### Data rows ###

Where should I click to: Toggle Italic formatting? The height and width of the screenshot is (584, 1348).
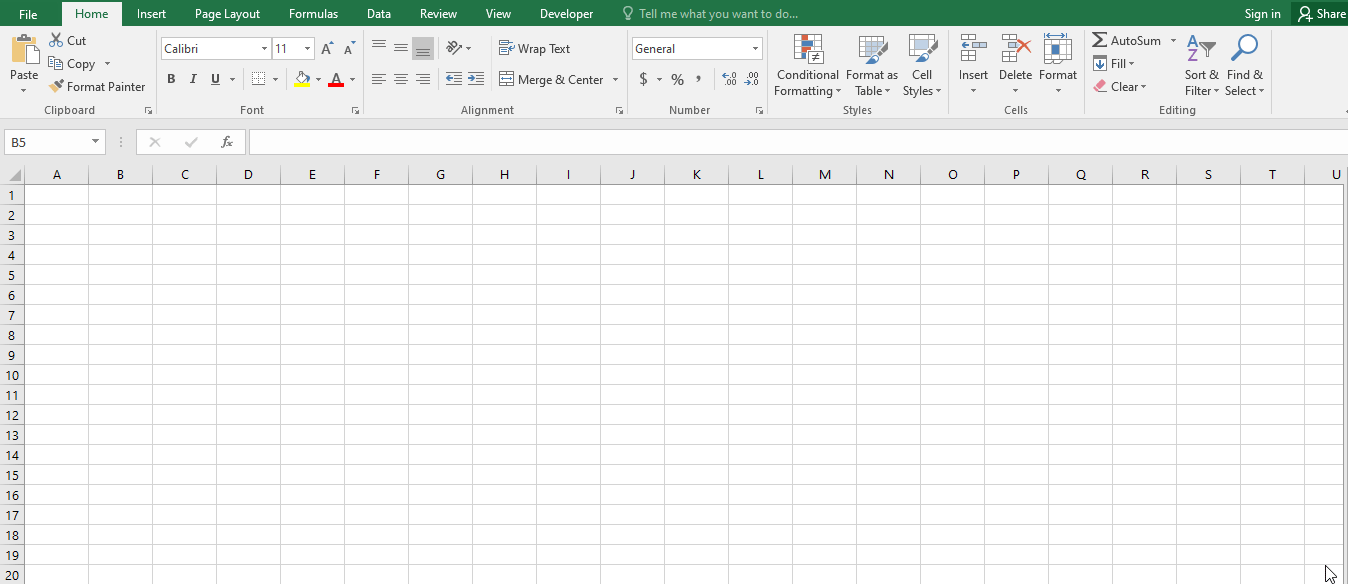(x=193, y=79)
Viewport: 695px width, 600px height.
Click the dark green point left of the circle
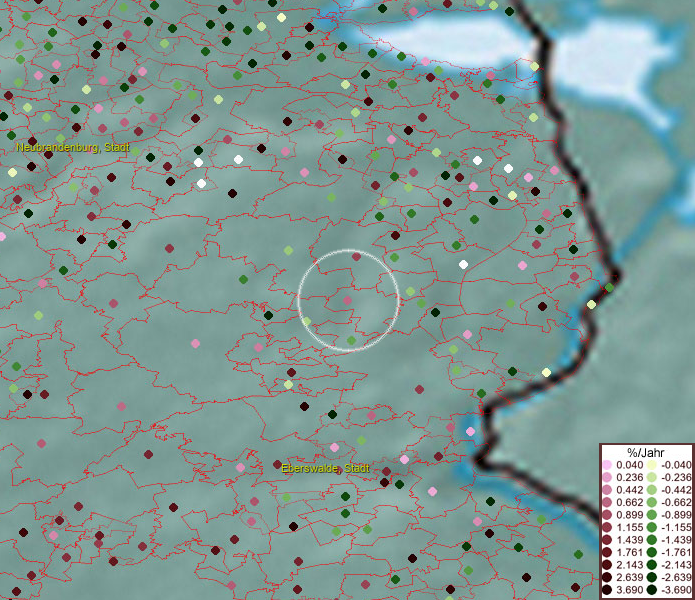pos(269,316)
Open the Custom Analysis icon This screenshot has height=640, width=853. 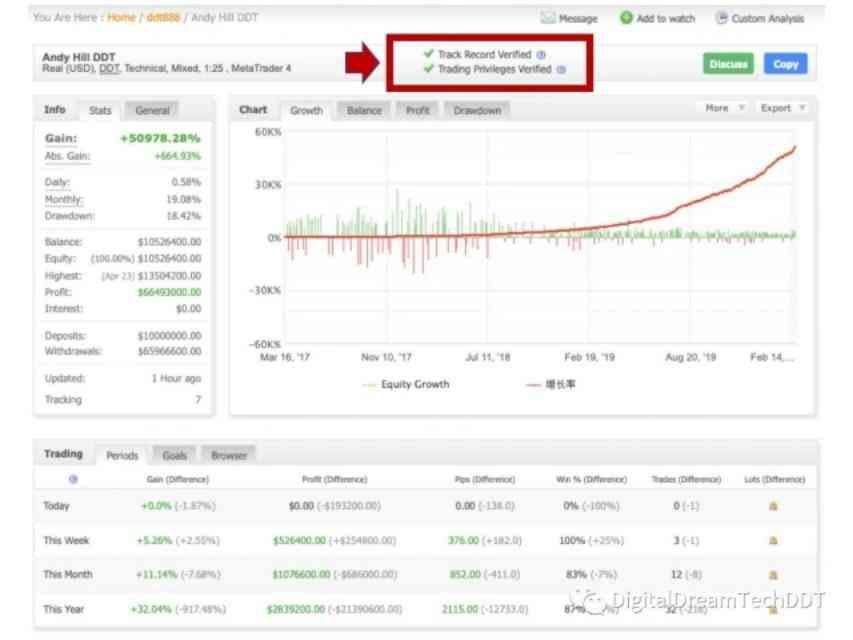pyautogui.click(x=721, y=18)
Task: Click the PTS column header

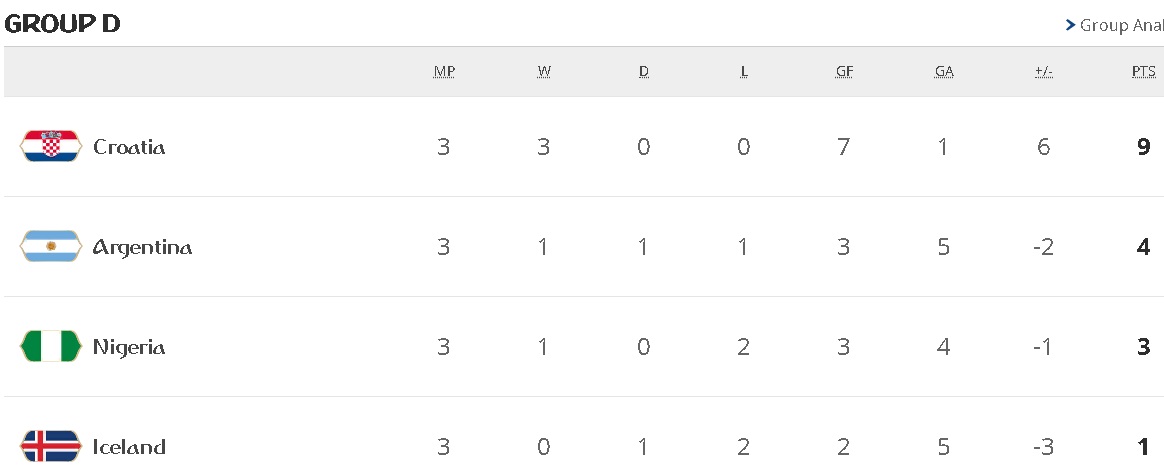Action: (x=1144, y=72)
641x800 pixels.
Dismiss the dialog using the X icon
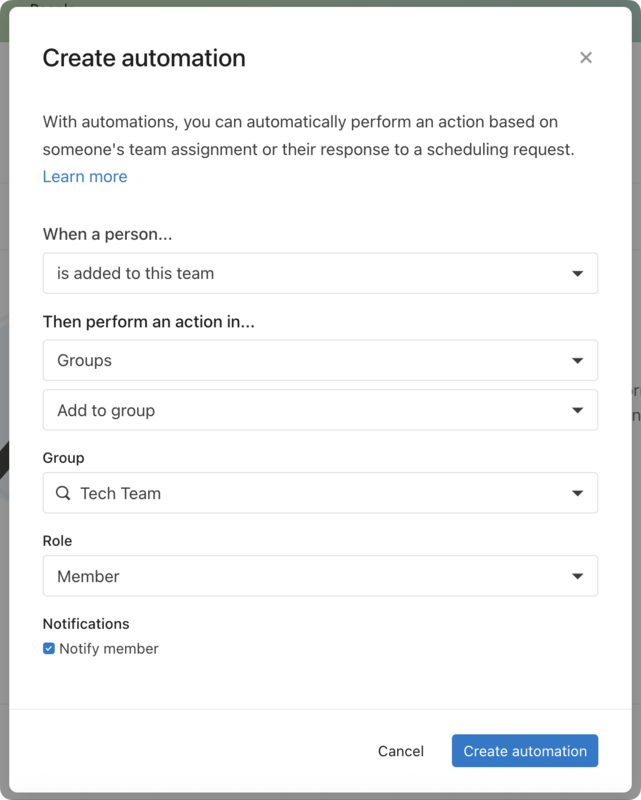click(586, 57)
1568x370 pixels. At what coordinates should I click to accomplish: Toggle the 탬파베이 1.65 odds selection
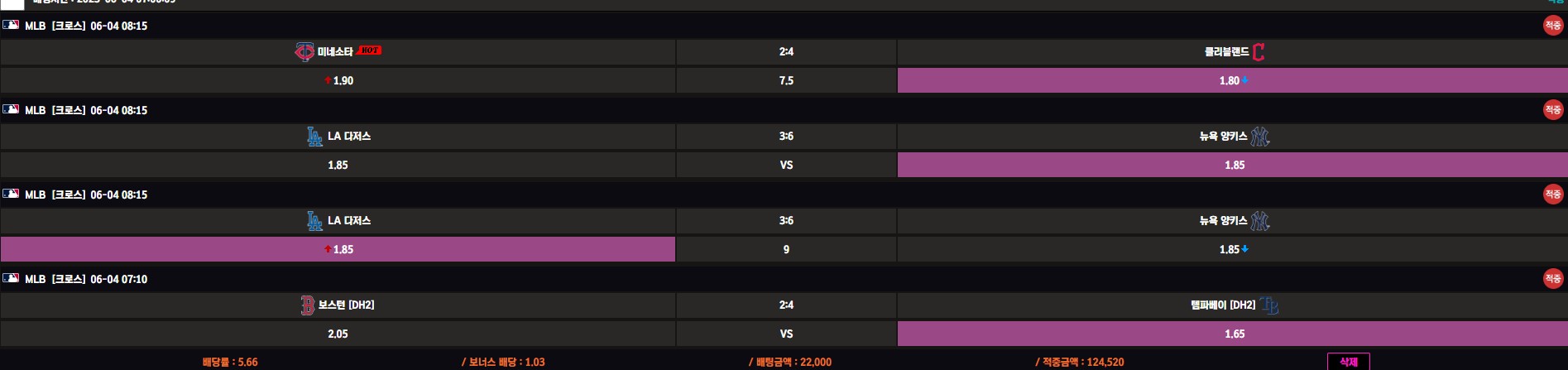click(x=1232, y=334)
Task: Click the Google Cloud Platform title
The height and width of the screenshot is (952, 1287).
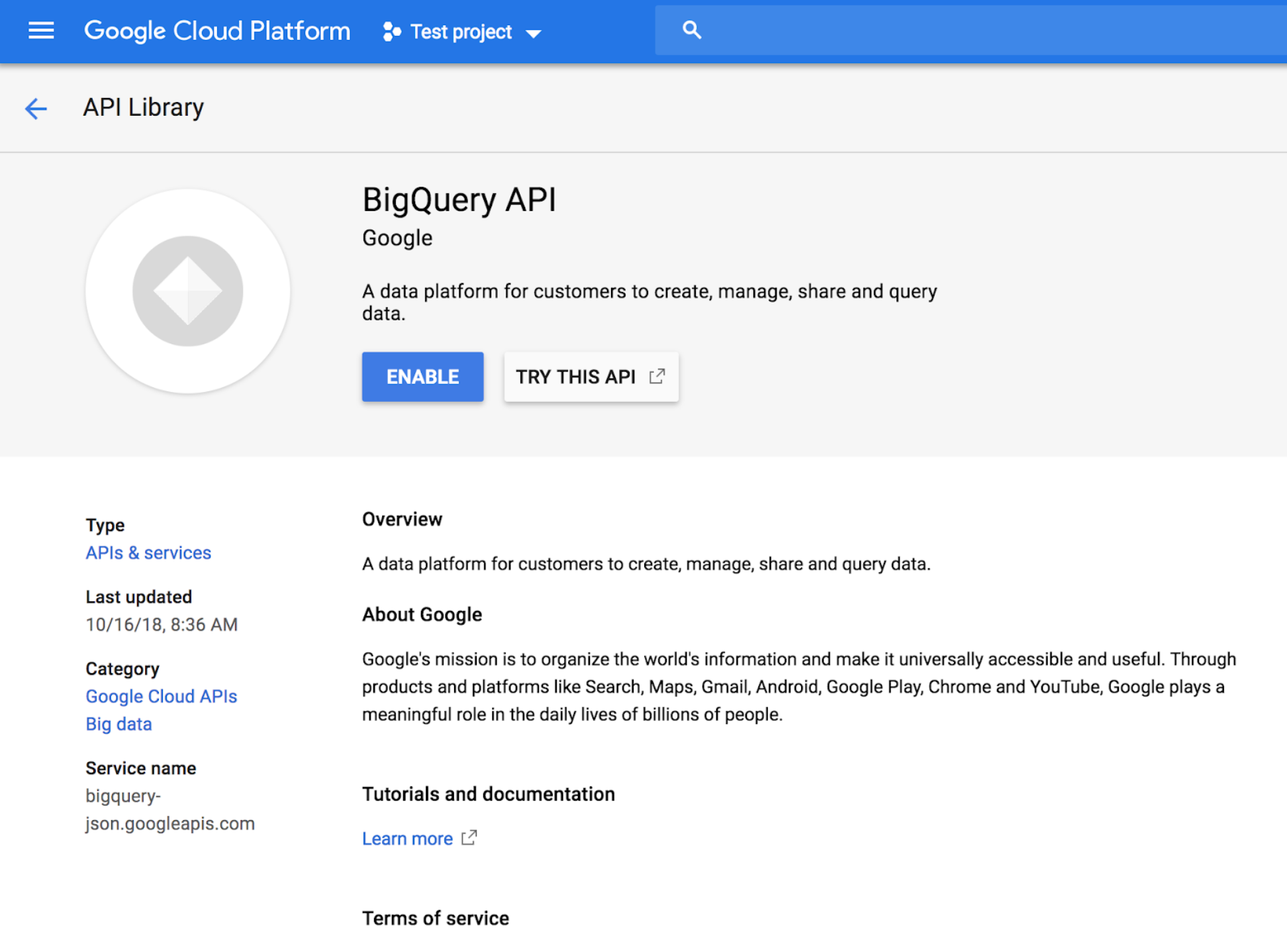Action: click(217, 31)
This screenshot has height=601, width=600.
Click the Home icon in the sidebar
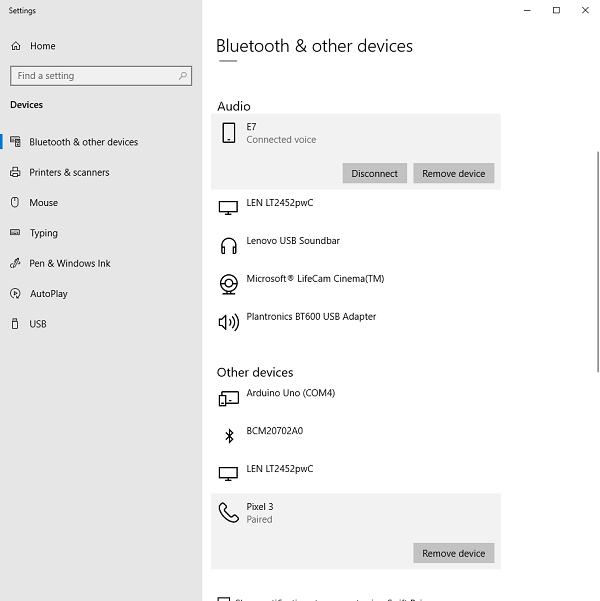point(16,46)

###

Copy the listing from the line with "641x800 pixels." through its final line, adding 42 to every coordinate value in the answers and keeping all other text the same. Leave out the pictures.

### Solution to this task
641x800 pixels.
Dismiss the dialog using the X icon
click(628, 99)
1568x370 pixels. At what coordinates should I click to accomplish: Toggle the 탬파베이 1.65 odds selection
click(x=1274, y=376)
Task: Click the Google Cloud Platform title
The height and width of the screenshot is (952, 1287).
Action: click(259, 73)
This screenshot has height=601, width=600.
Click the Home icon in the sidebar
point(58,88)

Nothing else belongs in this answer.